According to our results, a low level of 25(OH)D was associated with the prevalent MVD, and in turn, the MVD was associated with a significant risk of presenting 25(OH)D <20 ng/mL levels, after adjusting for the confounding variables.

Vitamin D deficiency is currently considered a risk factor for cardiovascular disease, and these patients present an increased risk for DM, coronary heart disease, and stroke, as well as increased cardiovascular mortality25. In a previous study by the Camargo Cohort of 998 men > 50 years of age from the general population, it was observed that vitamin D deficiency was inversely related to abdominal aortic calcification (AAC), evaluated according to the 24-point scale. Specifically, as the plasma level of 25(OH)D descended (>30, 20.1–30, 10.1–20 and ≤10 ng/mL), increased values of AAC (2.7 ± 4.9, 3.1 ± 4.5, 4 ± 0.7 and 4.4 ± 4.1, respectively; p = 0.03)26.

Also, according to the publication, there seems to be an association between vitamin D deficiency and microcirculation disorders, such as cerebral small vessel disease, retinopathy, nephropathy, peripheral neuropathy, or coronary microcirculation disorders27. In the same way, a longitudinal work, based on data from the FIELD study8, showed that low plasma levels of 25(OH)D, at 5 years of follow-up, were predictors of MVD or macrovascular disease, regardless of treatment and duration of diabetes. Based on these observations, the sequence “vitamin D deficiency-microvascular disorders-cardiovascular disease”, with endothelial activation and inflammation as mediating factors, has been put forward27.

Additionally, vitamin D deficiency has traditionally been considered to greatly affect the cortical bone28; however, recent studies on the general population have linked vitamin D deficiency to an altered trabecular structure, after adjusting for confounding variables29,30. Although there is no strong evidence of an association between vitamin D deficiency and TBS in the general population28, in our study on the T2DM population a direct correlation was observed between 25(OH)D levels and TBS values (r = 0.11; p = 0.03), which remained significant after adjusting for age, sex, BMI, iPTH levels and the season of the year.

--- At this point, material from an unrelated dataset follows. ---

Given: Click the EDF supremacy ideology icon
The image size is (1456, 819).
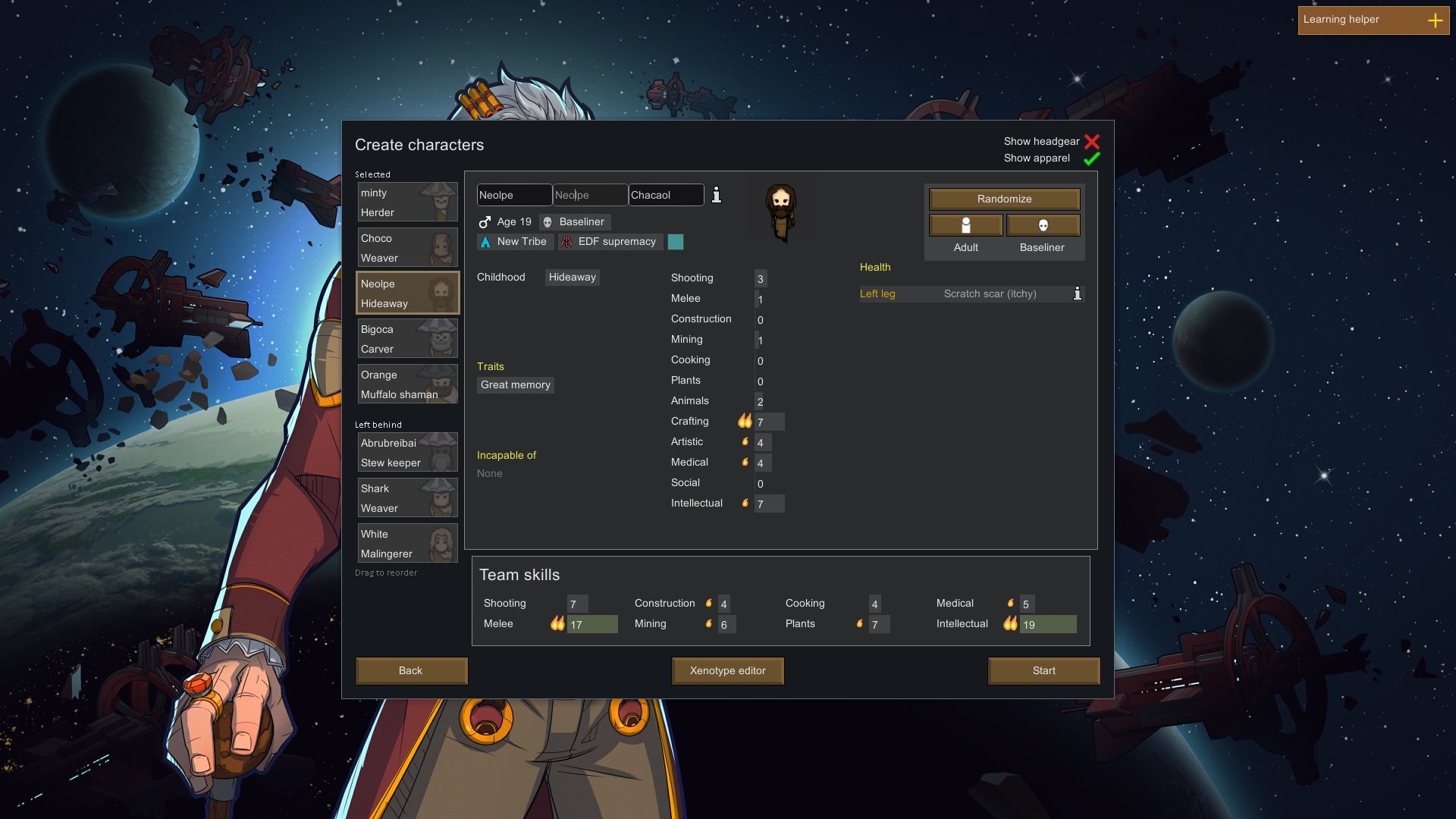Looking at the screenshot, I should click(566, 242).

According to our results, patients with MVD associated at least two adverse circumstances for bone trabecular structure: a poor metabolic control – which facilitates the accumulation of AGEs1,3 – and a low plasma level of 25(OH)D, which based on the recent studies, could contribute to the development of MVD27 and a reduction in the TBS29,30.

The study has some limitations that need to be considered. First, the cross-sectional design makes it possible to detect associations, but not to establish causality. The number of patients in the cohort who met inclusion criteria was relatively low, with the added effect of successive stratification on statistical power and the risk of making a type II error. Dietary intake of dairy products or calcium and/or vitamin D supplements have not been analysed as possible confounding variables. On the other hand, we believe there are two points of interest. To our knowledge, it is the first study to demonstrate a relationship between diabetic MVD and impaired trabecular architecture as measured by the TBS. Finally, the analysed population belongs to a large prospective study, the Camargo Cohort, which has been an added advantage in terms of reliability and data quality.